Mirándome sin espejo
Y uno se da cuenta de repente que ha pasado demasiado tiempo sin empaparse en el aguacero, que suena vergonzoso reconocerlo, pero los resfriados nos asustan y preferimos guarecernos, dejarlo para otro día, como si tuviéramos la certeza de que ese otro día, lo tuviéramos guardado en una caja fuerte.
Y entonces haces consciente que la lluvia es vida y que no todas las madrugadas son para consumirlas bajo las sábanas, ni las precauciones para adueñarse de ellas. Te entran deseos incontenibles de revolcarte en la yerba y meter los pies descalzos en el primer charco que encuentres. Son esos días que quieres volver a tomar una carrera de impulso y pegarle un cabezazo al agua de la playa, más que nada por ver si te atreves, si aún te queda de aquella gasolina que usabas a los diecinueve.

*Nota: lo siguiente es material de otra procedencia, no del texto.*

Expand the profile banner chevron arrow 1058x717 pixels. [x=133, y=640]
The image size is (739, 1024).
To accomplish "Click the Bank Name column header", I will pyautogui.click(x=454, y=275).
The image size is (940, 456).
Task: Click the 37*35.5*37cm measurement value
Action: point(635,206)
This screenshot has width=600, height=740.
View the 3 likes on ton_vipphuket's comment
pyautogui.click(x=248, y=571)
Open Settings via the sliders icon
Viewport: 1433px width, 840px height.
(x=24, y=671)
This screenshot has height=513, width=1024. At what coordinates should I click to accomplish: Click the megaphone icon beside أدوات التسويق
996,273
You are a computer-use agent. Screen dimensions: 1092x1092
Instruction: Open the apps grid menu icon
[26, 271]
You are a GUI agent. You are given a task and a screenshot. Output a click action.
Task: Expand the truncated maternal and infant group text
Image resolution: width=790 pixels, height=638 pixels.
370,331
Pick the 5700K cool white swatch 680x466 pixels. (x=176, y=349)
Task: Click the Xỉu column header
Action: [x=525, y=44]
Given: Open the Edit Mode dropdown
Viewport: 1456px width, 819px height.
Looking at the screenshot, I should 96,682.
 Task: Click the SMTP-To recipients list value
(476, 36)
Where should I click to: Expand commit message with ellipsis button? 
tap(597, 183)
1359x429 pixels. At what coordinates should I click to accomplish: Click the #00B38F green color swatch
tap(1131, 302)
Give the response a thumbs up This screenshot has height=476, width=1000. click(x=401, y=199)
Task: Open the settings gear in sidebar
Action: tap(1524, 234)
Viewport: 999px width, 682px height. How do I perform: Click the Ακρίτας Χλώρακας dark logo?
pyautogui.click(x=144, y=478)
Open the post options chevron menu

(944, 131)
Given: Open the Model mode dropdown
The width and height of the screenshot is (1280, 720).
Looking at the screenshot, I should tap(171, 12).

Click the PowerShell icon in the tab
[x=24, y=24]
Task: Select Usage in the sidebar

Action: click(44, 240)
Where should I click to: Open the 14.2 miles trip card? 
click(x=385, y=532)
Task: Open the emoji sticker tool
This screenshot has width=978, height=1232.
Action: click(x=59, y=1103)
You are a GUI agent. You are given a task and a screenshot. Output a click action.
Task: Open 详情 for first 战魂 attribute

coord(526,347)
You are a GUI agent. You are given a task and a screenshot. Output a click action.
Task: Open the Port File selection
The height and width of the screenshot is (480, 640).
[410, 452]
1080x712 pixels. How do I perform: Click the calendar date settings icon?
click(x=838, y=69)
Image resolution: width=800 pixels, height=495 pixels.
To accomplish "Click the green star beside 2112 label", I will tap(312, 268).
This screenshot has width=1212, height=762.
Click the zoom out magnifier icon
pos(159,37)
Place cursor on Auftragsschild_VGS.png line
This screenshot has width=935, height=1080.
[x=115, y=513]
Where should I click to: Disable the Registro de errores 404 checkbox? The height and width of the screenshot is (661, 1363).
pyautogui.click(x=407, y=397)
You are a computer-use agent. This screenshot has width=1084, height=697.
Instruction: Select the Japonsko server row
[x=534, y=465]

Y alguien te susurra en el oído que aproveches ahora que los pies responden, que te apuntes a alguna lista donde, si tuvieras que hacer comparaciones, tu edad sería el doble, tus posibilidades la mitad y tu única motivación el amor hacia ti mismo, hacia tus semejantes y hacia lo que no conoces. Las ganas de decirles a quienes quieran escucharte, que los ataques agudos de miedo son saludables y el crónico una epidemia.
Guardo en mi memoria, acerrojado con una clave que no doy a nadie, esos días lluviosos, los que tuve que quedarme quieto, paralizado y en calma, escuchando las quejas de un inquilino, que en vez de pagarme por vivir en mi cerebro, me cobra una cifra elevada de tiempo: la mente. Días con un ataque de lumbago, que me obligaron a pegarle un vistazo a mis emociones, que El Padre se quitó el cinturón y me obligó a escucharle.
Curiosamente ahora que voy aprendiendo, que le enfoco a mi racionalidad la luz de mi conciencia, el muy pillo se siente descubierto y se va metiendo sabe Dios, en que rincones del Universo.